(Dataset entries)
● ● ● ● ● ● ●
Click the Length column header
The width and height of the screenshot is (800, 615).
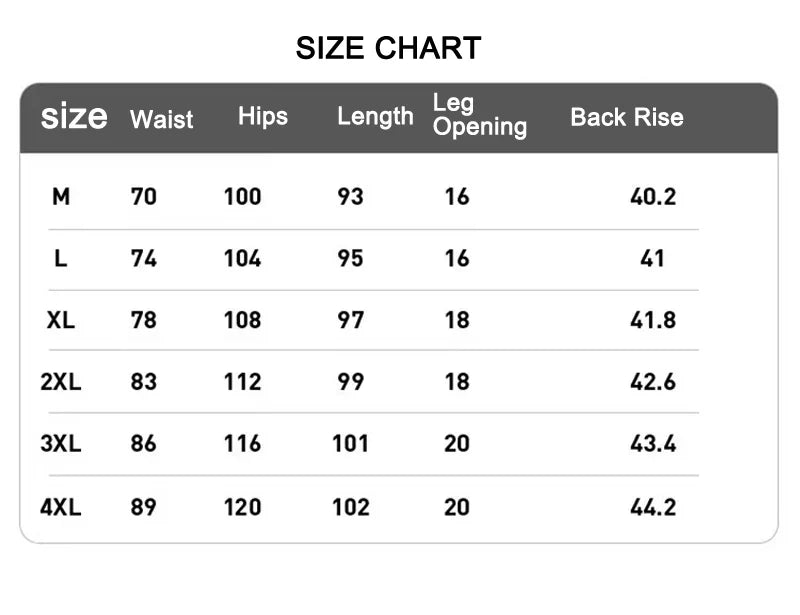tap(375, 117)
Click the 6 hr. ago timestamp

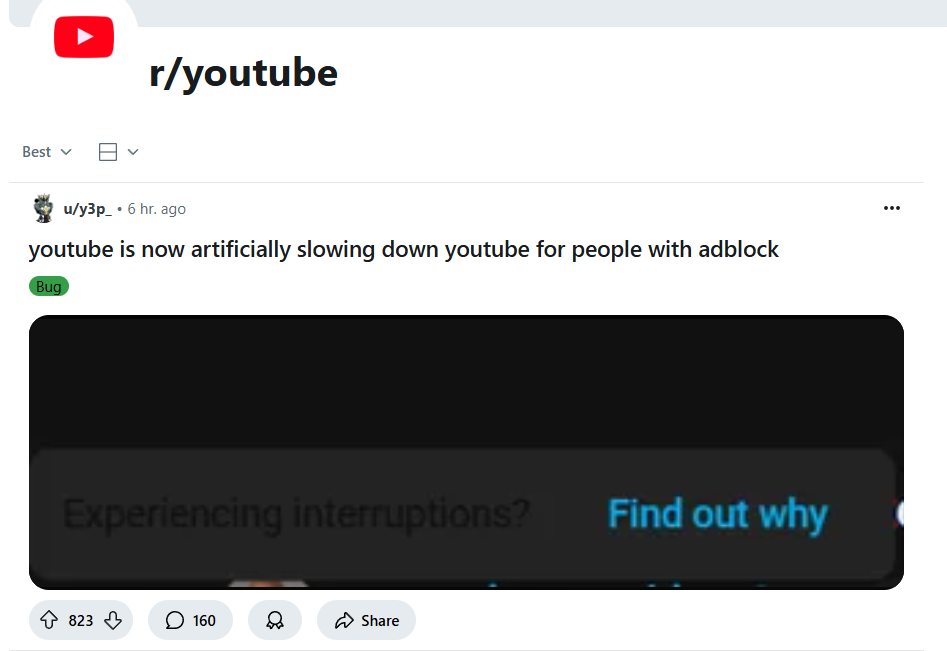(156, 209)

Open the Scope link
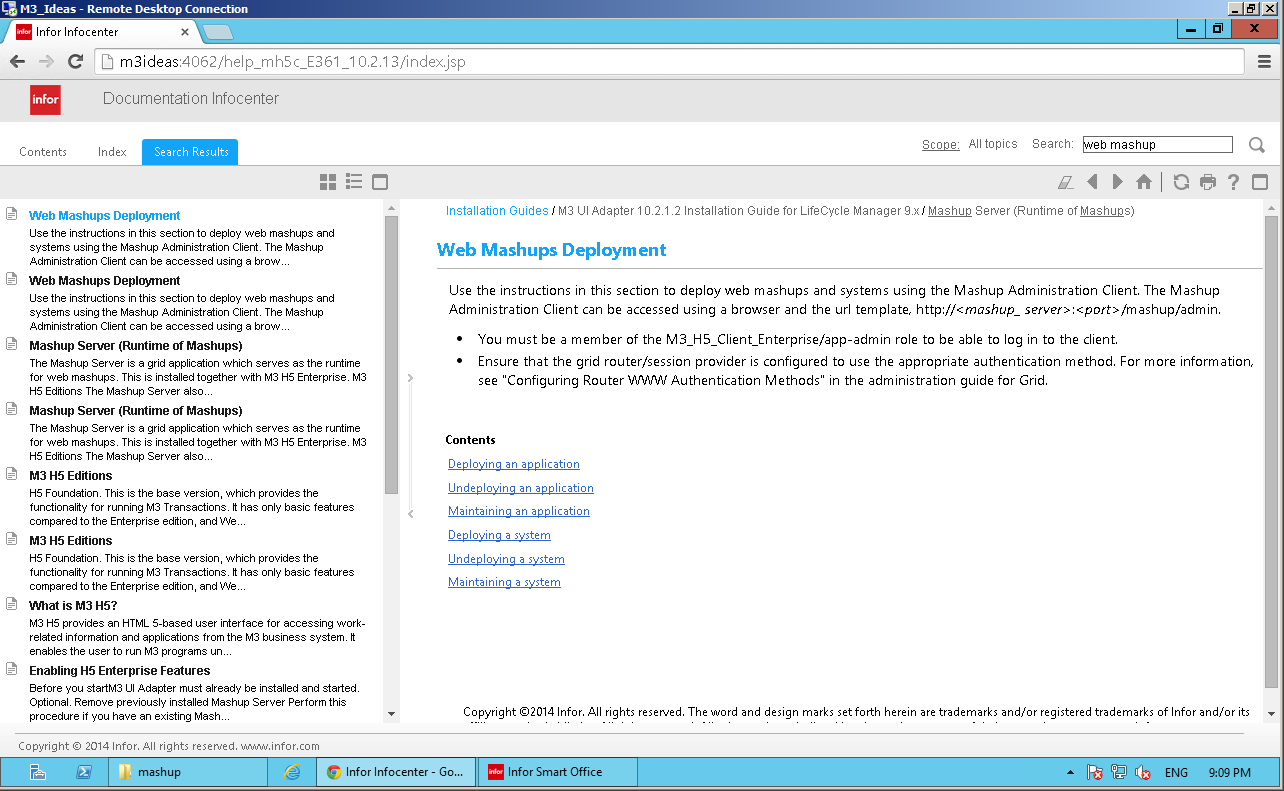tap(940, 145)
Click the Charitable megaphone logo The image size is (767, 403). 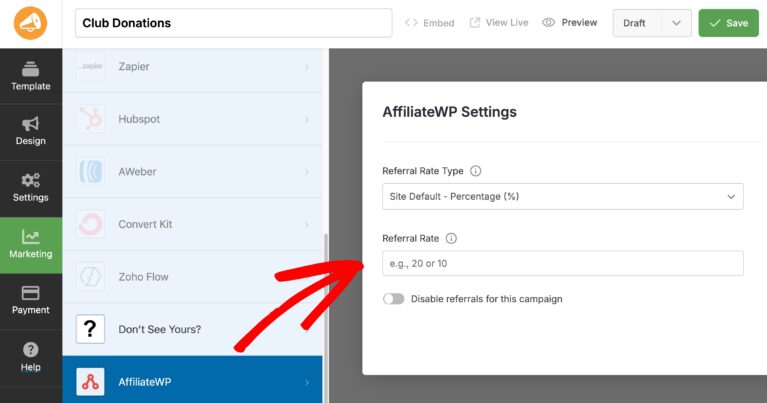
● ● ● ● ● ● ●
Print all the records again exactly; do not include any picture.

Click the Length column header
The width and height of the screenshot is (800, 615).
tap(375, 117)
Click the 6 hr. ago timestamp

(156, 209)

Open the Scope link
tap(940, 145)
Click the Charitable megaphone logo The image size is (767, 403). 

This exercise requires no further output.